To this point I would just say: one is local, the other potentially global, in its effects. We all know this. And I for one am not prepared to take that risk just so I can bung oven chips in the microwave.
Saddest of all is nuke-adoring Lewis Page, son of 'distinguished journalist' Bruce, who appears to think a blast of radioactivity is no more a hindrance to a long life than a spray tan. He's under the impression that the Fukushima situation is 'winding down' as employees sport happily and healthily in radioactive pools before tucking into the elixir of glowing sushi. I wonder where he gets his information from. The Onion?

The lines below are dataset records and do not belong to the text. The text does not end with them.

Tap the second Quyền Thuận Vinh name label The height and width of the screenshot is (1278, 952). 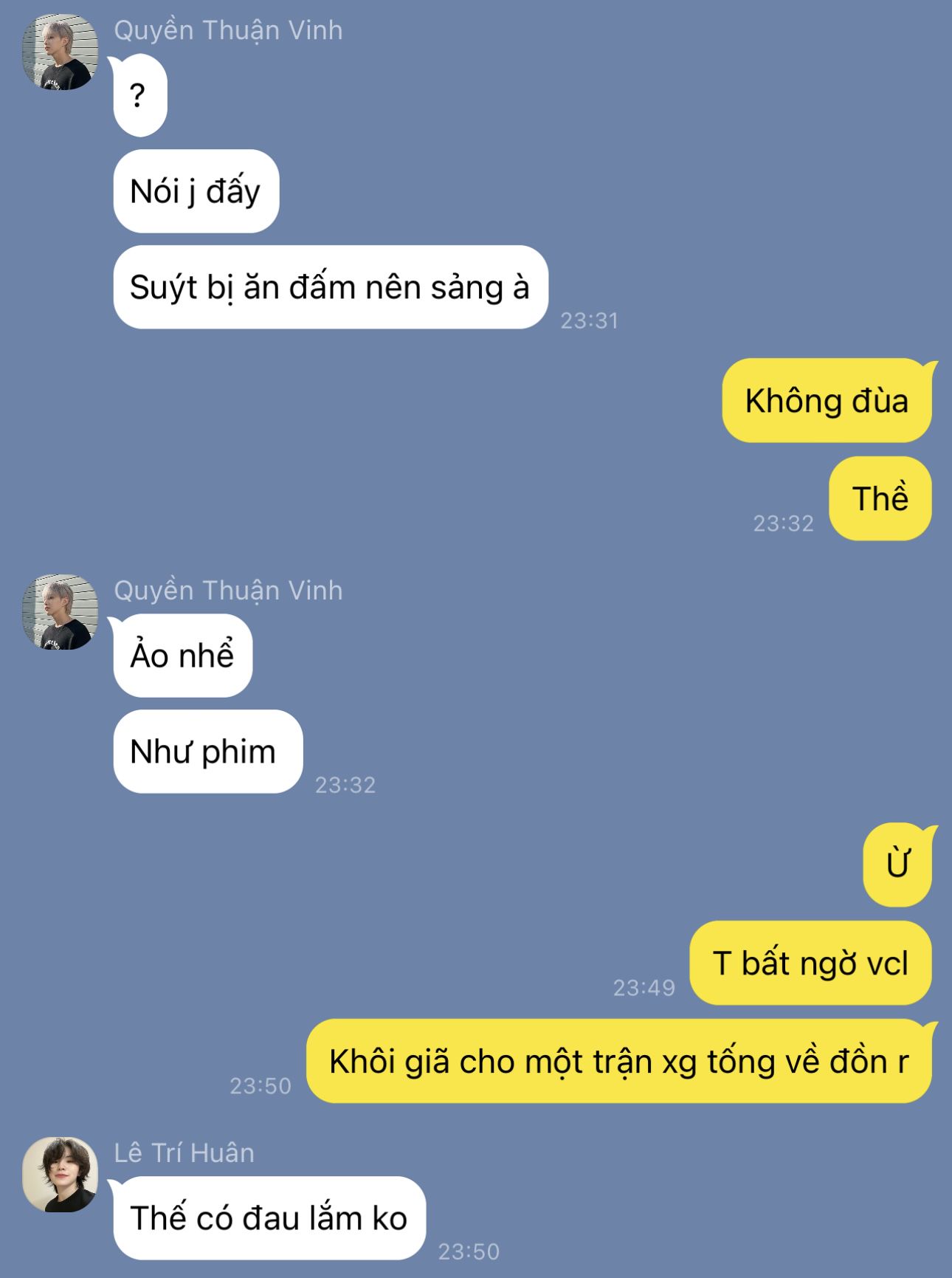pyautogui.click(x=228, y=591)
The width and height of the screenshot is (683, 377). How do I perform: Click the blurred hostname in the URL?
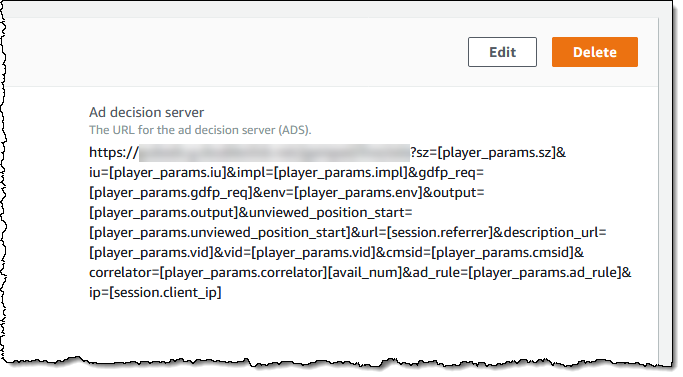click(x=274, y=153)
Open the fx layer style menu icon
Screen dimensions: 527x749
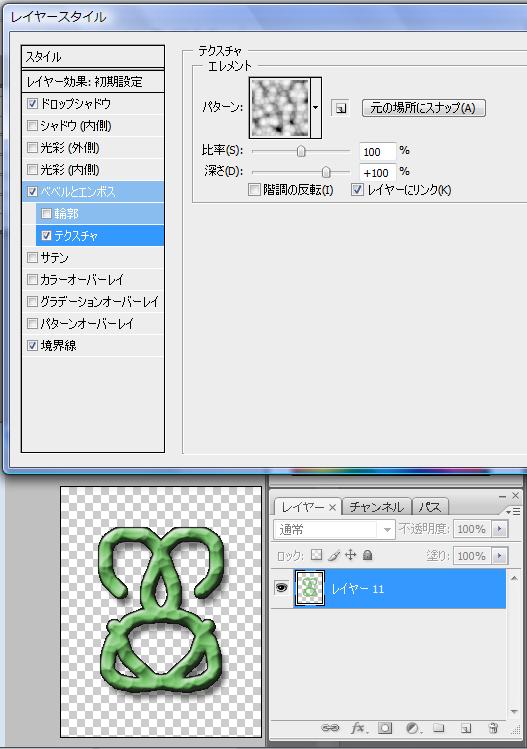359,728
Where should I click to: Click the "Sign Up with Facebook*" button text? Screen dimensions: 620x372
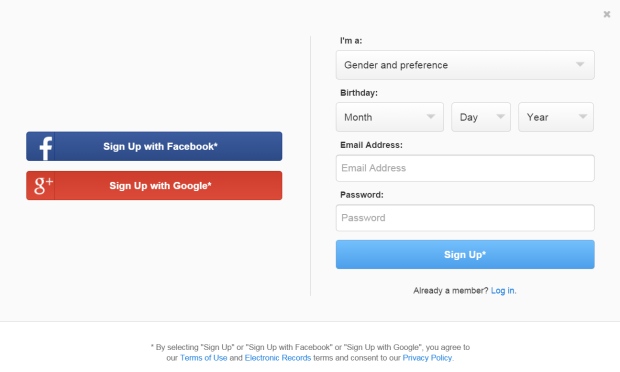point(160,146)
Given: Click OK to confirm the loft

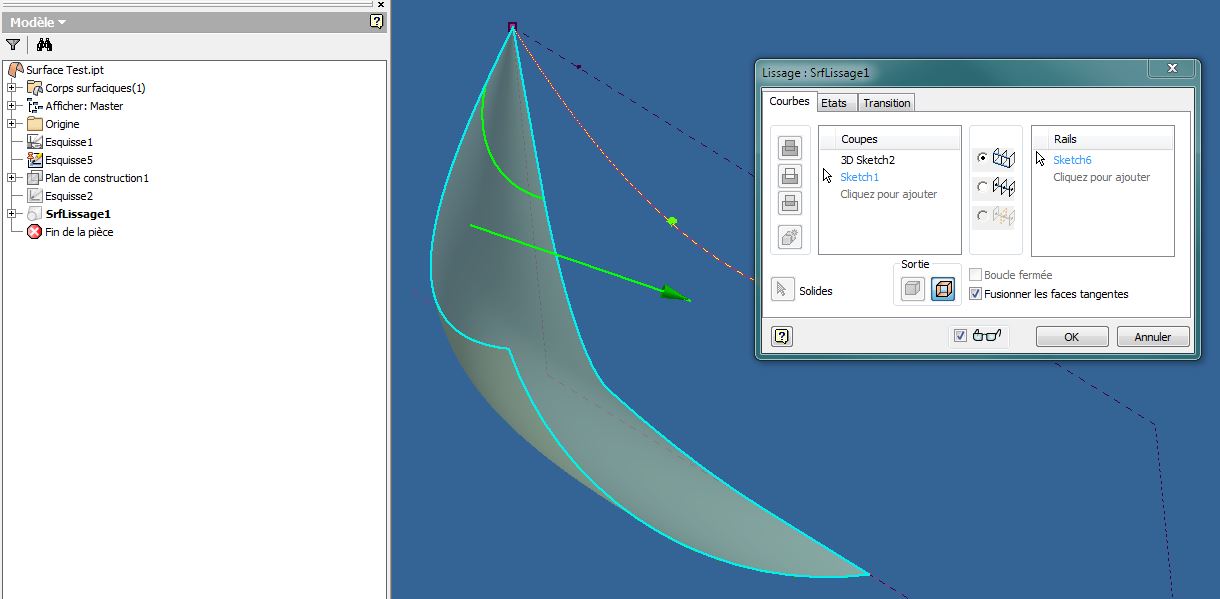Looking at the screenshot, I should coord(1071,336).
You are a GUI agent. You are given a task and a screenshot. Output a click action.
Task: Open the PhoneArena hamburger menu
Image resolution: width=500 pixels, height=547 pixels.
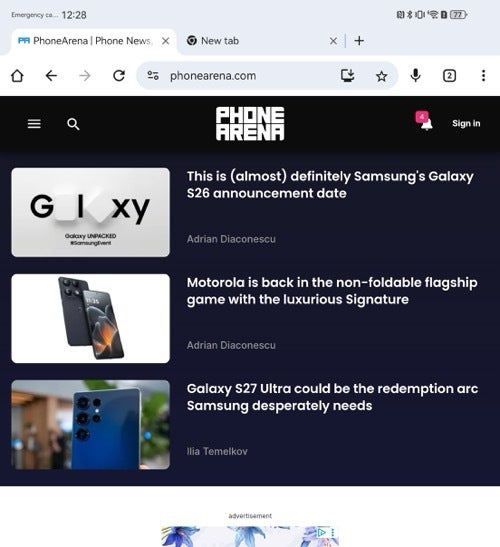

The Guardian's George Monbiot also would have us believe in a nuclear future - on pragmatic grounds. And yet in 2006 he gave the nuclear industry this rousing vote of confidence: 'I despise and fear the nuclear industry as much as any other green: all experience hath shown that, in most countries, the companies running it are a corner-cutting bunch of scumbags, whose business originated as a by-product of nuclear weapons manufacture.' I await his report on how leopards have changed their spots.
Meanwhile, Prof Brian Cox's science-adoring wife Gia Milinovich tweets hysterically to her 11,000+ followers on Twitter that she can't bear to watch the news because journalists are making a great fuss about nothing over Fukushima.
I take it neither the Coxes nor any of the above or their over-represented like-minded media peers will be holidaying in Tokyo this summer.